Florence's top winds were clocked on Thursday evening at 90 miles per hour (150 km/h) as it churned in the Atlantic Ocean, down from a peak of 140 miles per hour (224 km/h) earlier this week when it was classified a Category 4 storm.

By 8 p.m. ET on Wednesday, the storm was about 335 miles southeast of Wilmington, North Carolina.

At the time of writing, over 116,000 people were watching the storm approach the tower, which "is a privately owned surplus Coast Guard Light Station", that also doubles as a "unique adventure bed & breakfast" when the weather is more appropriate. The homes of about 10 million were under watches or warnings for the hurricane or tropical storm conditions. But that, combined with the storm's slowing forward movement and heavy rains, had Gov. Roy Cooper warning of an impending disaster.
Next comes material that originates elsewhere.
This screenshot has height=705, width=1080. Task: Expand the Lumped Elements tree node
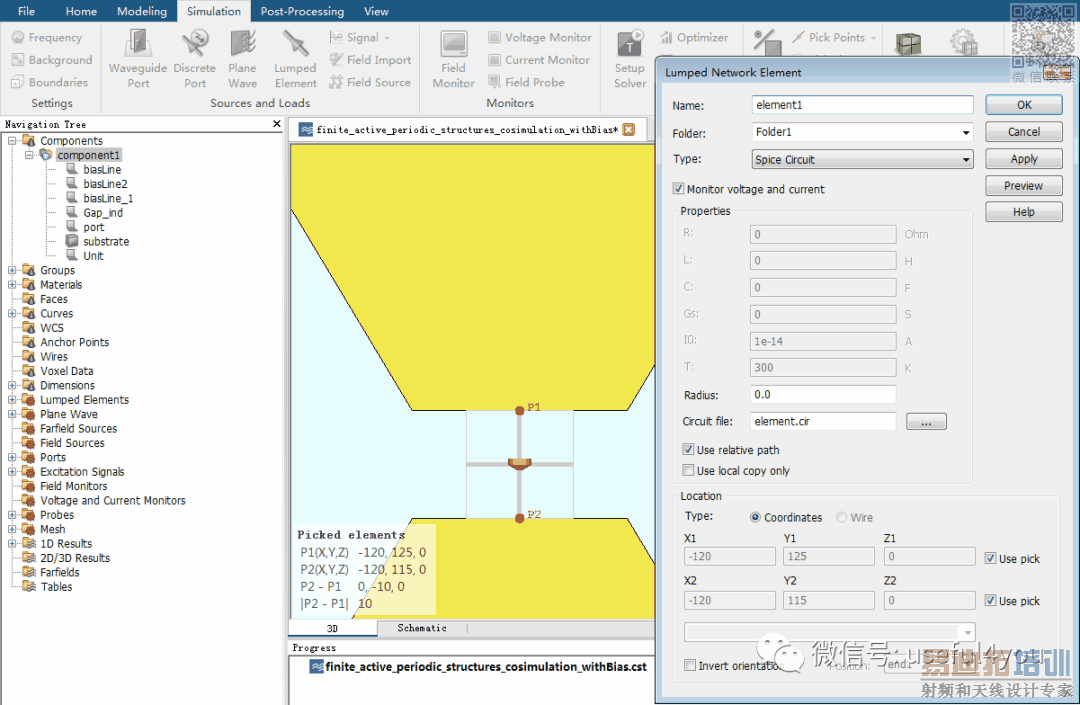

Faced with new forecasts that showed a more southerly threat, Georgia's governor joined his counterparts in Virginia and North and SC in declaring a state of emergency, and some residents who had thought they were safely out of range boarded up their homes.

Despite pleas from state and local officials, some residents rejected calls to evacuate.

Antonio Ramirez, a construction worker from El Salvador living in Leland, North Carolina, said he planned to ride out the worst of the weather with his dog Canelo. Instead, they drove 150 miles (240 km) inland to his mother's house in Durham. Only one storm scared them enough to leave the island.